YOUR GOAL
Rewrite every line of the entries below as one numbered list, leaving out any blank lines.

★ ★ ★ ★ ★

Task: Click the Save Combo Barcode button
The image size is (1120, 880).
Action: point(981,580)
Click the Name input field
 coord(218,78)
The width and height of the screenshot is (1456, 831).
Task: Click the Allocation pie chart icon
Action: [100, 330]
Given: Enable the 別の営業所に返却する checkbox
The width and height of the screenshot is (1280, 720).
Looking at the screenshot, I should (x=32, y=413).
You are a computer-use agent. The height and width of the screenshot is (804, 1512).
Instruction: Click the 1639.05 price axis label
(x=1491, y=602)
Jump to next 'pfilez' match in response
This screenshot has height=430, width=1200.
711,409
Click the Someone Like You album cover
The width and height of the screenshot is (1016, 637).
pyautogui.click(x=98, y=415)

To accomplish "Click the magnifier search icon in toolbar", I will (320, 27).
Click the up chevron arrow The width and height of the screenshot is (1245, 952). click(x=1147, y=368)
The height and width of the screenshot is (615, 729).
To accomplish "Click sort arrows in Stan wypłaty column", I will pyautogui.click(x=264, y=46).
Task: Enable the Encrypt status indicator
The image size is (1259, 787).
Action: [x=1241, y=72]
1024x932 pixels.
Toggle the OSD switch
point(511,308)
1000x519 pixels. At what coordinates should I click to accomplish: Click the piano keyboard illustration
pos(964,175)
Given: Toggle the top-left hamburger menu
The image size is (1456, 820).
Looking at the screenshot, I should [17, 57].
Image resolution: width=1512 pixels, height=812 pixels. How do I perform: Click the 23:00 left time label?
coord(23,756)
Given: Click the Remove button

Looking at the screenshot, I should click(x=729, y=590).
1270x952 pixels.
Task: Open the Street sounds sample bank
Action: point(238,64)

★ ★ ★ ★ ★

EXERCISE RESPONSE
1. Task: Click the Save Combo Barcode button
2. The image size is (1120, 880).
3. Action: point(981,580)
4. Click the Name input field
5.  coord(218,78)
6. The width and height of the screenshot is (1456, 831).
7. Task: Click the Allocation pie chart icon
8. Action: [100, 330]
9. Given: Enable the 別の営業所に返却する checkbox
10. The width and height of the screenshot is (1280, 720).
11. Looking at the screenshot, I should (x=32, y=413).
12. You are a computer-use agent. The height and width of the screenshot is (804, 1512).
13. Instruction: Click the 1639.05 price axis label
14. (x=1491, y=602)
15. Jump to next 'pfilez' match in response
16. This screenshot has height=430, width=1200.
17. 711,409
18. Click the Someone Like You album cover
19. The width and height of the screenshot is (1016, 637).
20. pyautogui.click(x=98, y=415)
21. To accomplish "Click the magnifier search icon in toolbar", I will (320, 27).
22. Click the up chevron arrow The width and height of the screenshot is (1245, 952). click(x=1147, y=368)
23. The height and width of the screenshot is (615, 729).
24. To accomplish "Click sort arrows in Stan wypłaty column", I will pyautogui.click(x=264, y=46).
25. Task: Enable the Encrypt status indicator
26. The image size is (1259, 787).
27. Action: [x=1241, y=72]
28. 1024x932 pixels.
29. Toggle the OSD switch
30. point(511,308)
31. 1000x519 pixels. At what coordinates should I click to accomplish: Click the piano keyboard illustration
32. pos(964,175)
33. Given: Toggle the top-left hamburger menu
34. The image size is (1456, 820).
35. Looking at the screenshot, I should [17, 57].
36. Image resolution: width=1512 pixels, height=812 pixels. How do I perform: Click the 23:00 left time label?
37. coord(23,756)
38. Given: Click the Remove button
39. Looking at the screenshot, I should click(x=729, y=590).
40. 1270x952 pixels.
41. Task: Open the Street sounds sample bank
42. Action: point(238,64)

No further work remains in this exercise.